• **EXCERPTED PASSAGE**
:::::

When I did the test, I found the CPU went to 100% for the compaction thread.
while other cores in the
OS is not fully utilized. I checked the hbase code and found there is only
one single thread that does
compaction. That needs to be changed. I found that 0.21 version of hbase
does have this plan to
use multiple thread to do so, but it appears it will take a long time for us
to get there.
Another issue that I found with hbase is that when the number of region
reaches around 1000 for each
regionserver, the regionserver begin to shutdown by itself for various
reasons. most of the time
IO issue with data node. occasionally session expiration issue with
zookeeper. This is true regardless
of what key I use for the table.
Jimmy.
--------------------------------------------------
From: "Jeff Whiting" <[email protected]>
Sent: Friday, September 10, 2010 9:44 AM
To: <[email protected]>
Subject: Re: ycsb test on hbase
We were having the exact same problem when we were doing our own load
testing with hbase. We found that a memstore would reach its
hbase.hstore.blockingStoreFiles limit or its
hbase.hregion.memstore.block.multiplier. Hitting either of those limits
prevents writes to the specific region and the client would have to pause
until a compaction could come through and clean stuff up.
However the biggest problem is that there would be a descent size
compaction queue, we'd hit one of those limits, and then get put on the
*back* of the queue and would have to wait *minutes* before it finally got
to do the compaction we needed to stop the blocking. I created a jira to
address the issue HBASE-2646. There is a patch in the jira for 0.20.4
that creates a priority compaction queue that greatly helped our problem.

:::::

• **RECORDS FOR THIS TASK**

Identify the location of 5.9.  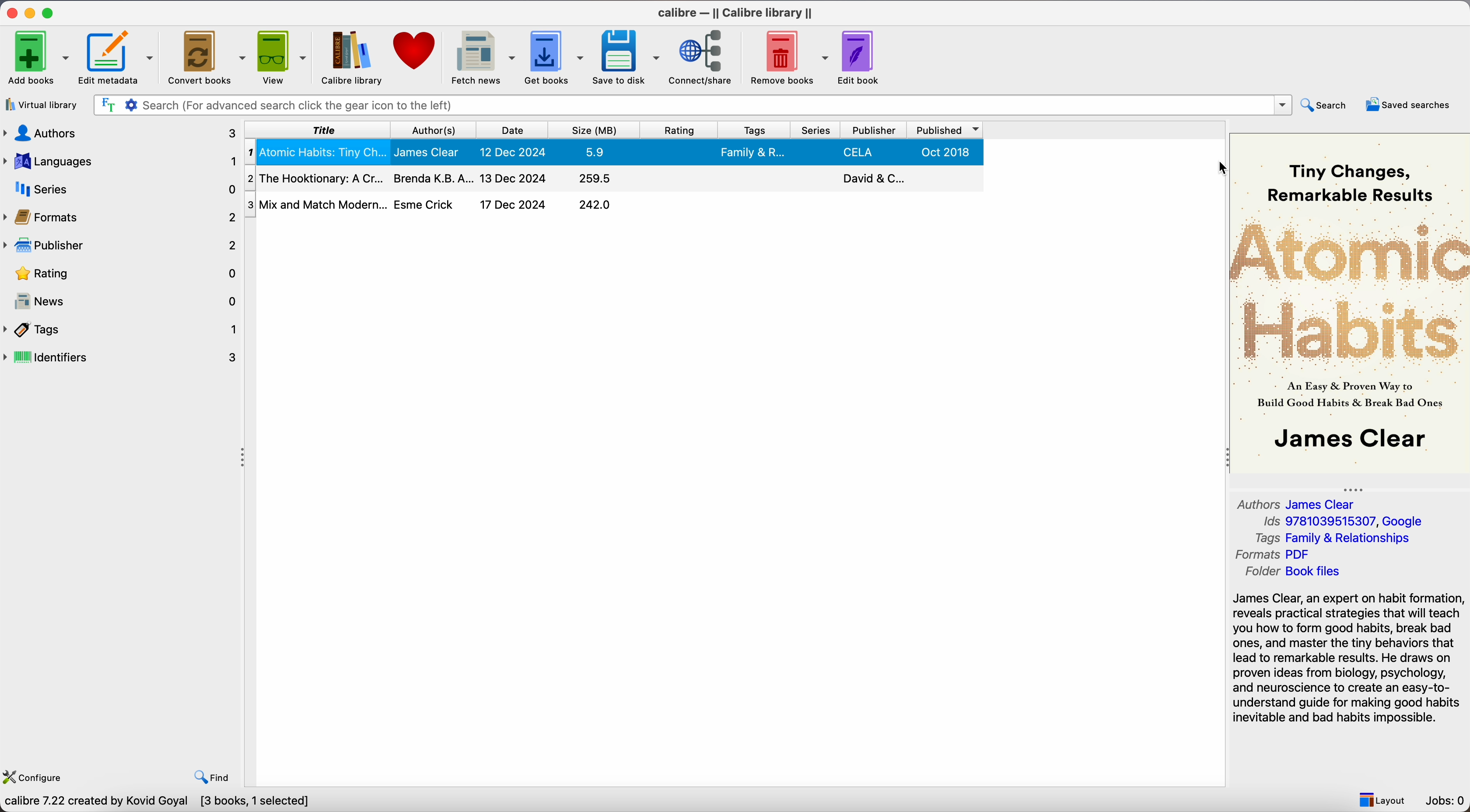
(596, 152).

:::::

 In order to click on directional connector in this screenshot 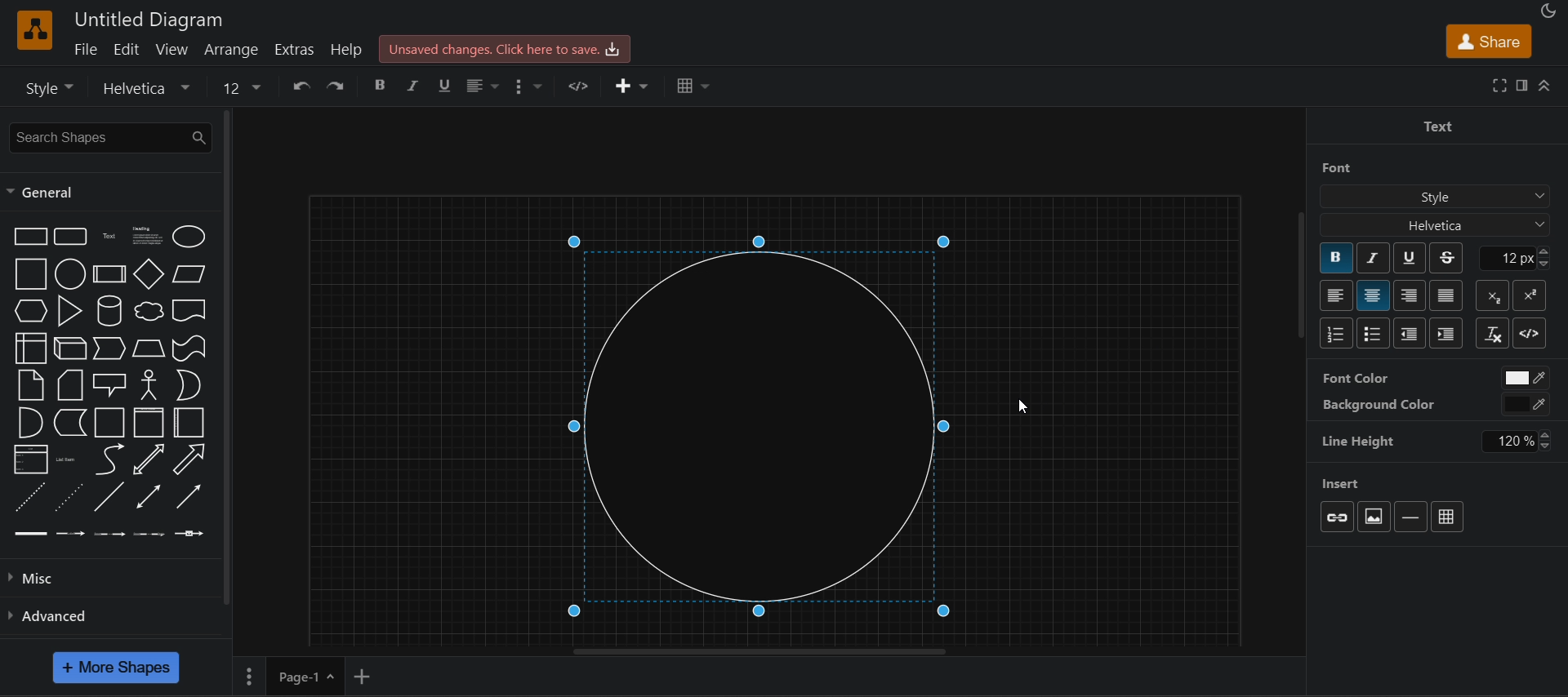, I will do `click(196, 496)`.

:::::

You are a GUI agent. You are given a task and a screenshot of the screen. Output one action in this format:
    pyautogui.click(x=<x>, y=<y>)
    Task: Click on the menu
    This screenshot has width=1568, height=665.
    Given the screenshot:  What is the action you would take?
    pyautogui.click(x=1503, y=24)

:::::

• **REQUIRED TASK A**
In the listing, edit the lines starting at the one containing "You are a GUI" and ending at the one containing "pyautogui.click(x=1503, y=24)" so that "menu" becomes "toolbar", with everything else left as is. Return only those lines.
• **REQUIRED TASK B**
Proceed with the thread about HBase compaction and region server problems, picking up right after its final sentence.

• **EXPECTED OUTPUT A**
You are a GUI agent. You are given a task and a screenshot of the screen. Output one action in this format:
    pyautogui.click(x=<x>, y=<y>)
    Task: Click on the toolbar
    This screenshot has width=1568, height=665.
    Given the screenshot:  What is the action you would take?
    pyautogui.click(x=1503, y=24)

• **EXPECTED OUTPUT B**
In fact we saw little to no pausing after applying the patch. In the
comments of the jira you can see some of the settings we used to prevent
the problem without the patch.
Apparently there is some work going on to do concurrent priority
compaction (Jonathan Gray has been working on it) but I haven't seen
anything yet in hbase and don't know the time line. My personal opinion
is that we should integrate the patch into trunk and use it until the more
advanced compactions are implemented.
~Jeff
On 9/10/2010 2:27 AM, Jeff Hammerbacher wrote:
We've been brainstorming some ideas to "smooth out" these performance
lapses, so instead of getting a 10 second period of unavailability, you
get
a 30 second period of slower performance, which is usually preferable.
Where is this brainstorming taking place? Could we open a JIRA issue to
capture the brainstorming in public and searchable fashion?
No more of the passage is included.